WHAT YOU SHOULD DO: Repeat the lines below exactly, from the first line up to and including the line with "coord(145,60)", and leave the pictures out of your answer.

## start

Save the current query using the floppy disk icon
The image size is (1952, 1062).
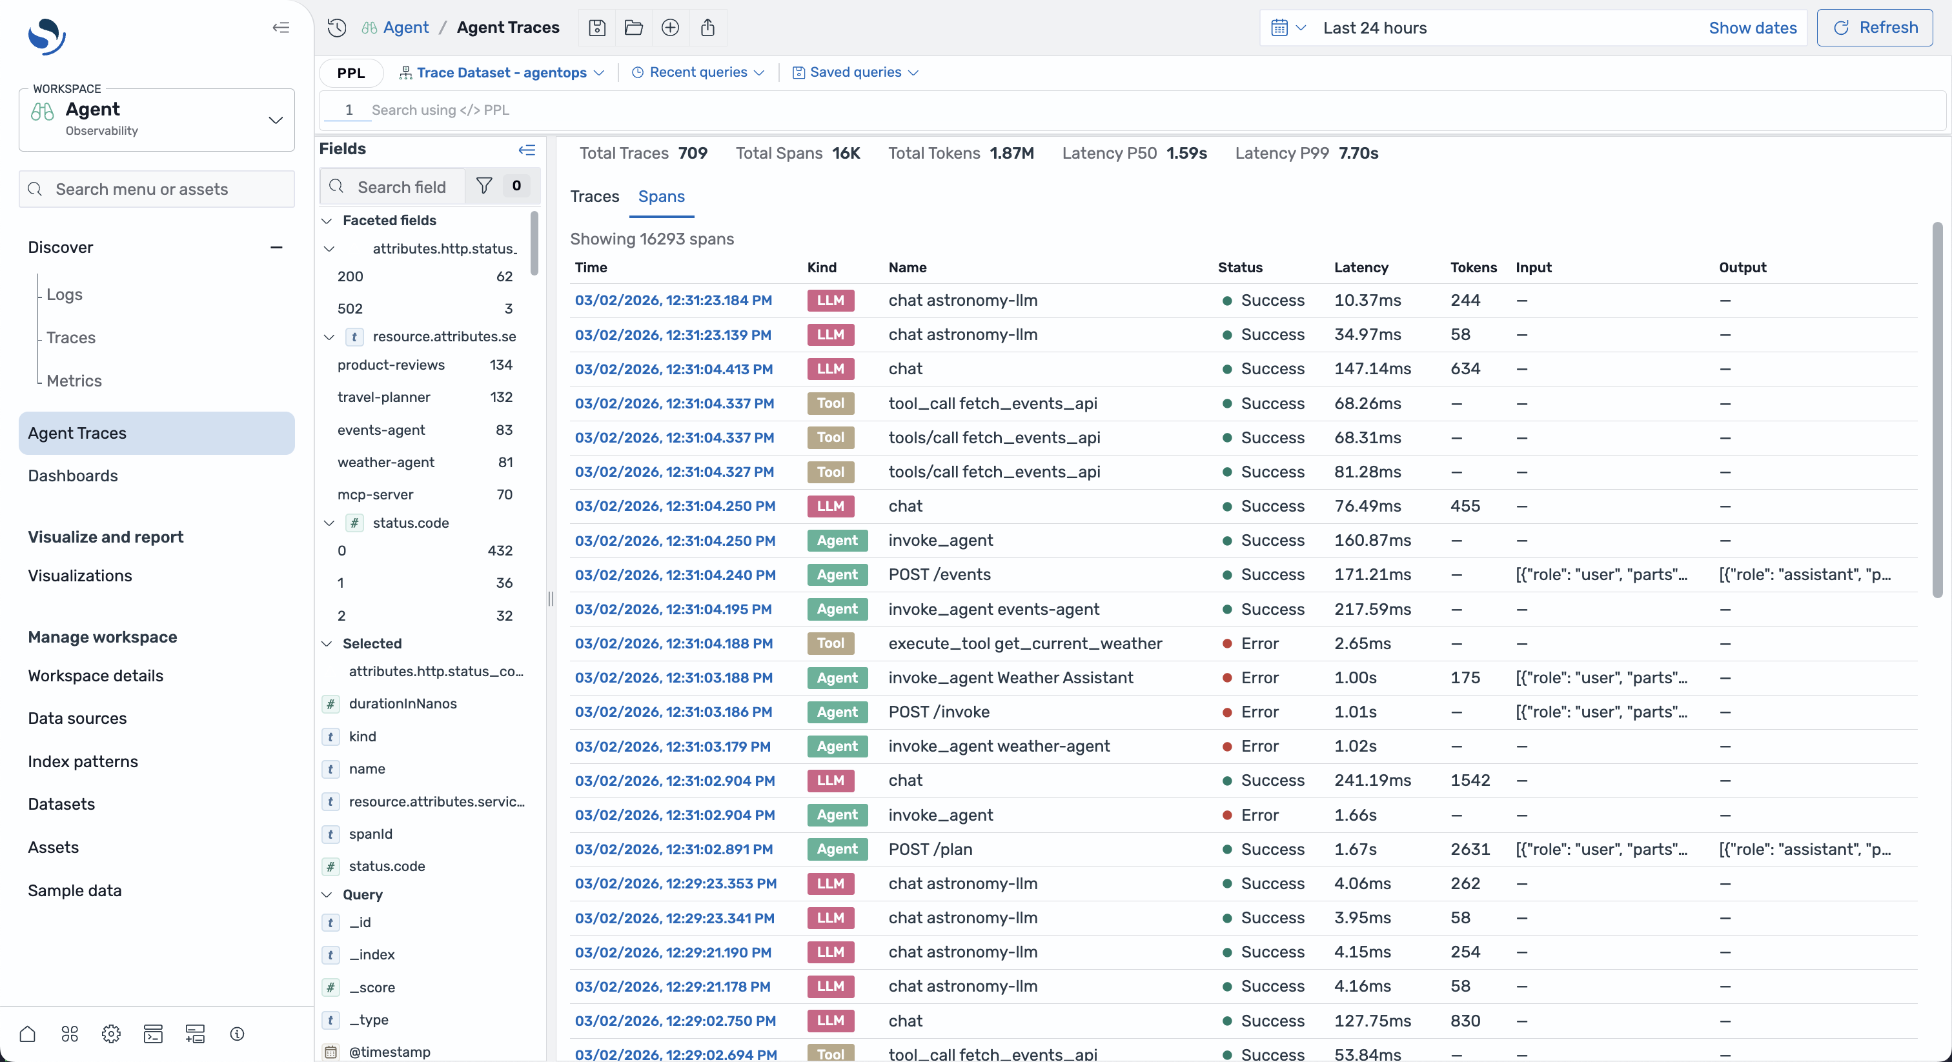point(597,28)

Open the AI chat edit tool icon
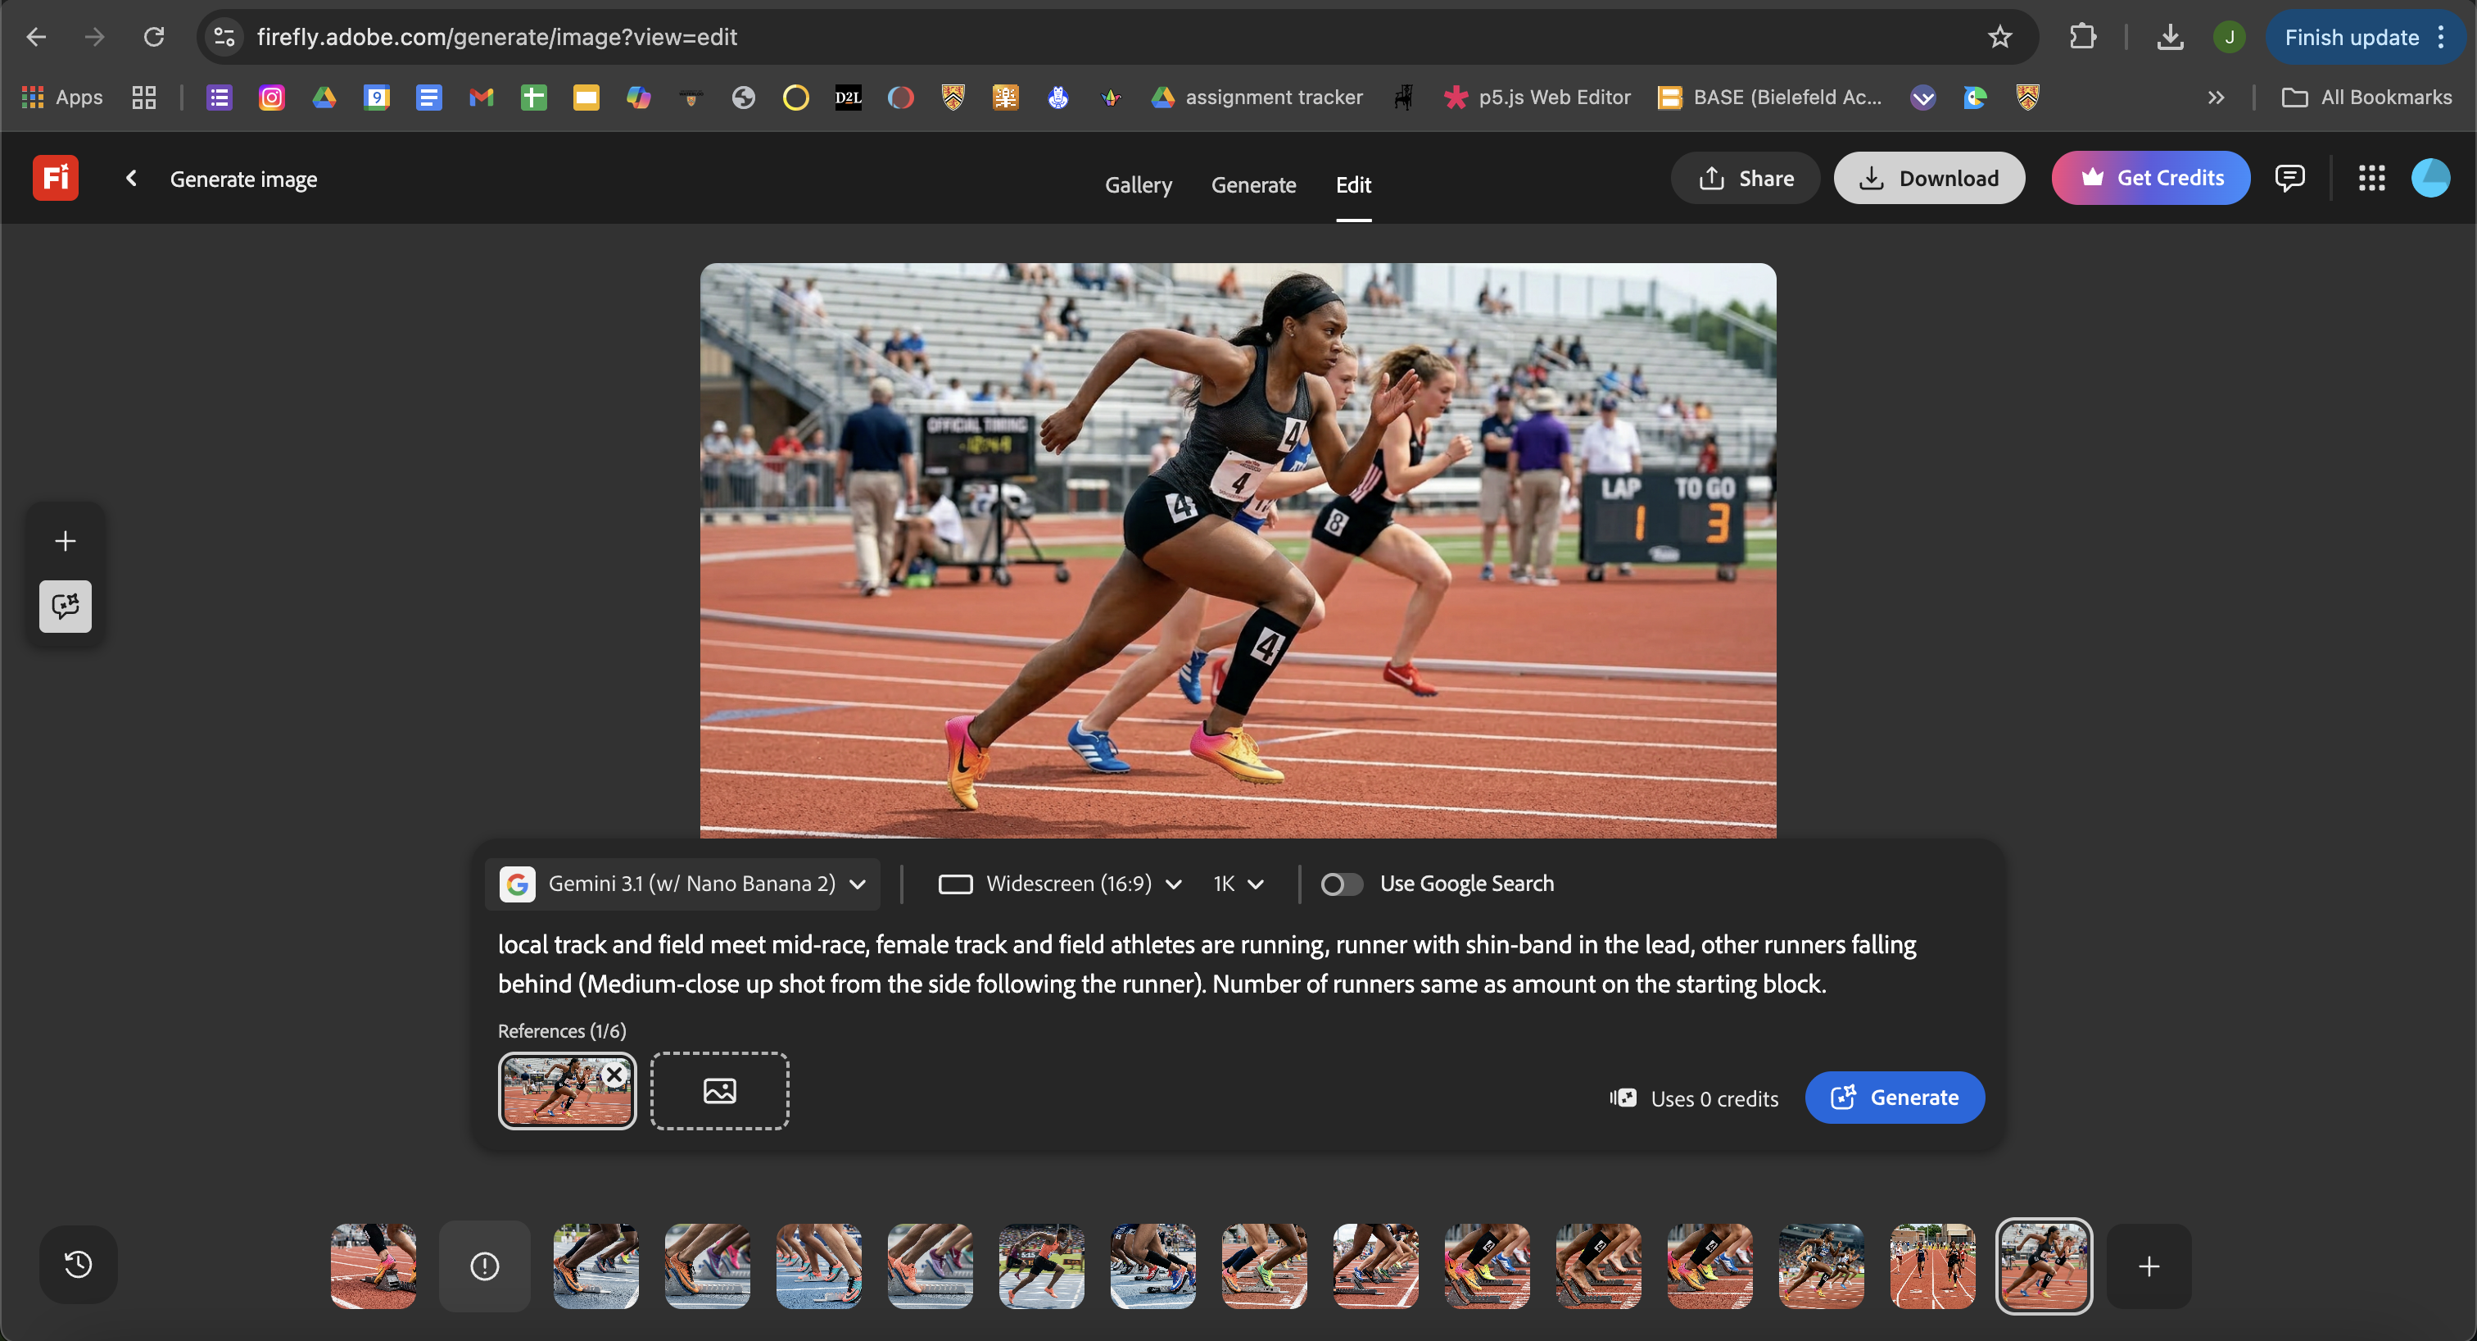(65, 606)
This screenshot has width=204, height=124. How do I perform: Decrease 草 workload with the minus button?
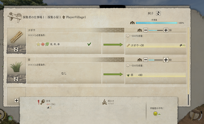coord(145,60)
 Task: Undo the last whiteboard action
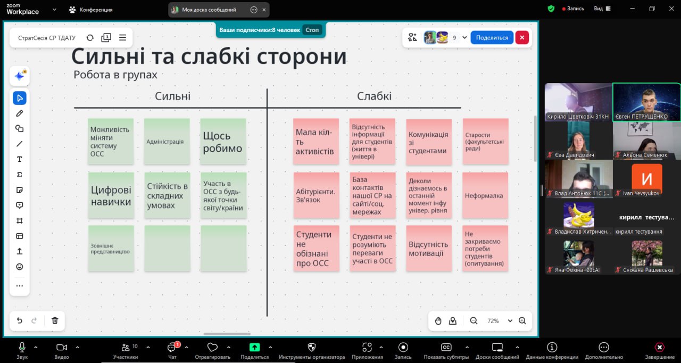(x=20, y=320)
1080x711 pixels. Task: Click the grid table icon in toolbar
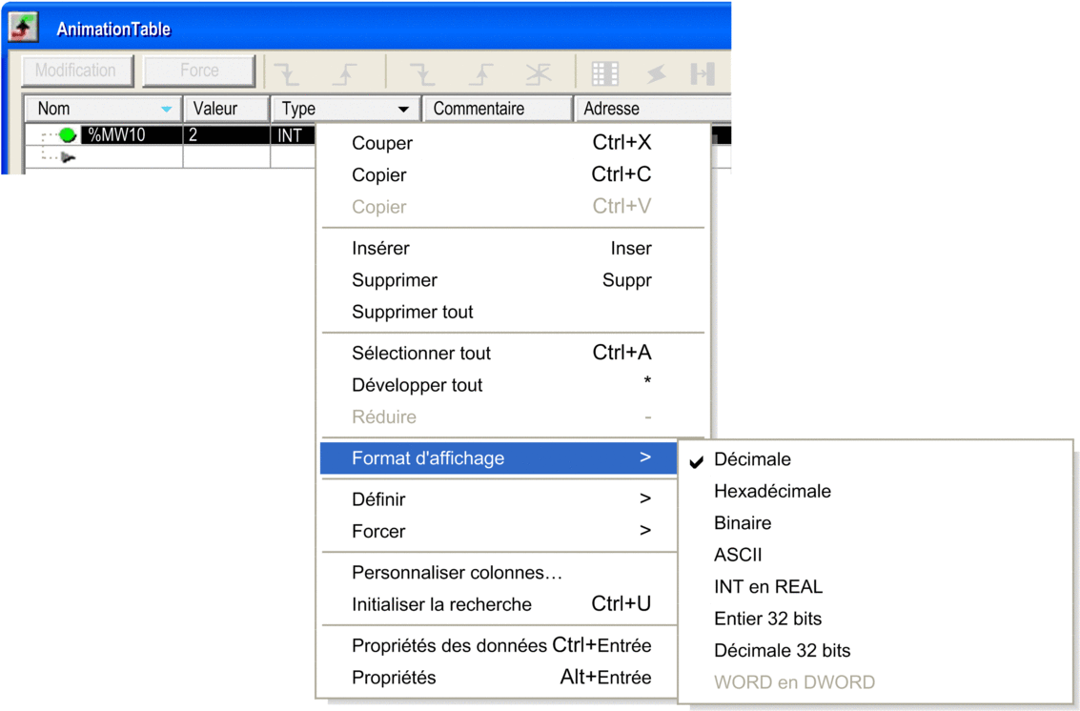(604, 72)
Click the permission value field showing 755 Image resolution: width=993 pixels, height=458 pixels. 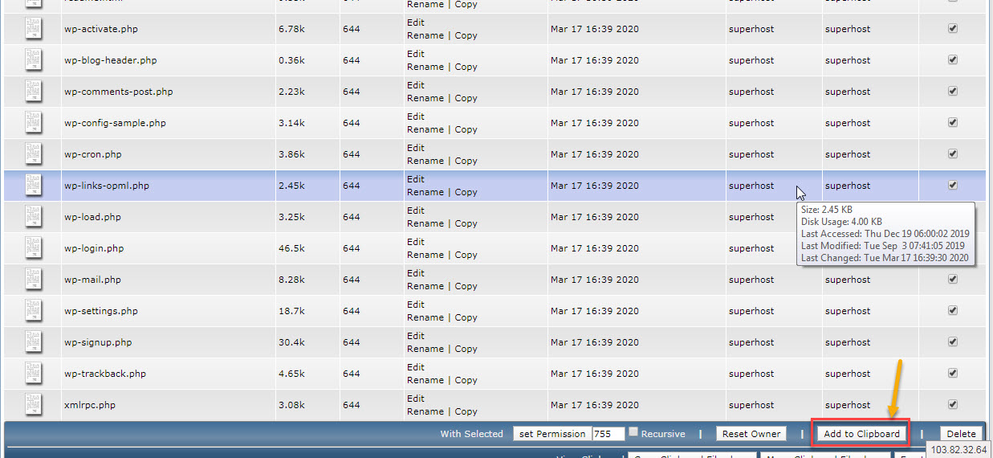click(x=608, y=434)
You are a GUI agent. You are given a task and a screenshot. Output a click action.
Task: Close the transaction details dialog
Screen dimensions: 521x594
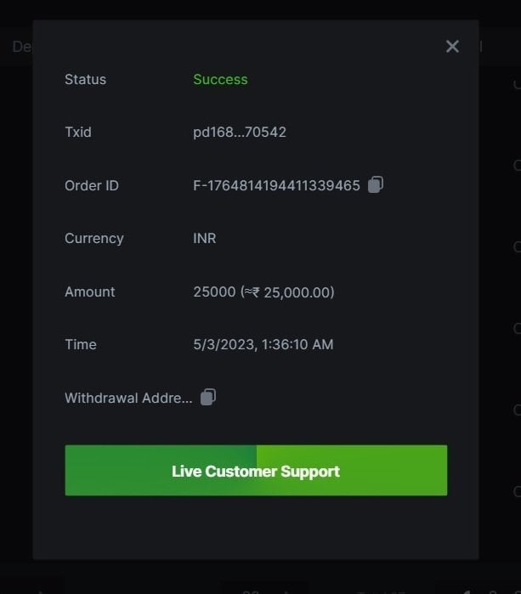point(452,47)
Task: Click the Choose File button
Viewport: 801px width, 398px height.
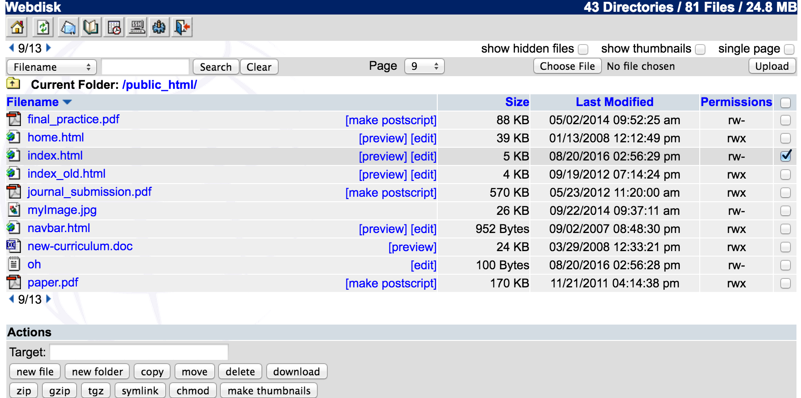Action: (x=567, y=66)
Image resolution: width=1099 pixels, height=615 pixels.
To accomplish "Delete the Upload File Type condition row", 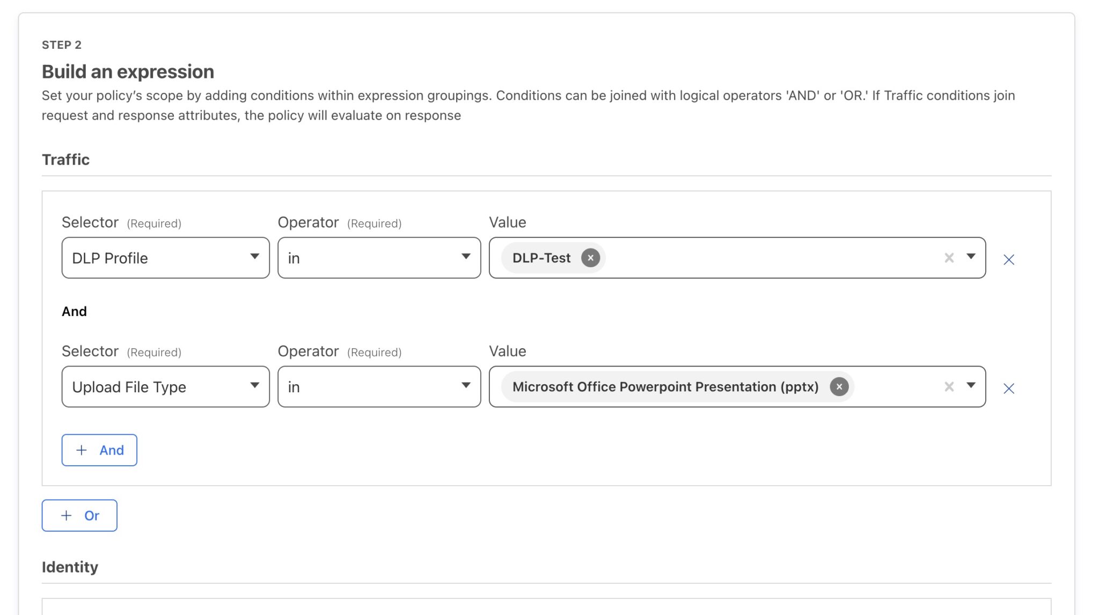I will pyautogui.click(x=1009, y=387).
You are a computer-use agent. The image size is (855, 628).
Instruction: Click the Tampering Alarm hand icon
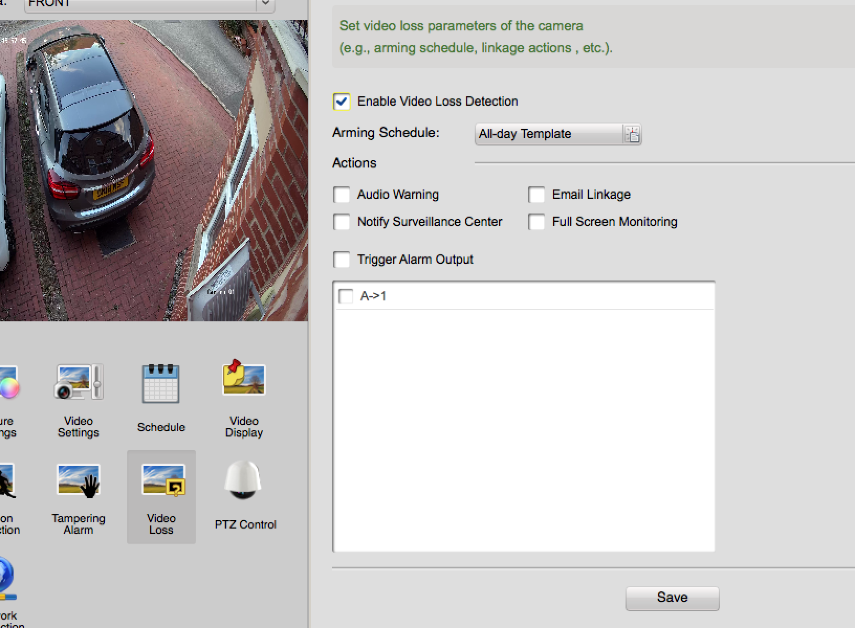pyautogui.click(x=78, y=480)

## end

TASK SOLUTION:
Save the current query using the floppy disk icon
The image size is (1952, 1062).
point(597,28)

Open the AI chat edit tool icon
(65, 606)
This screenshot has width=204, height=124. How do I perform: Decrease 草 workload with the minus button?
coord(145,60)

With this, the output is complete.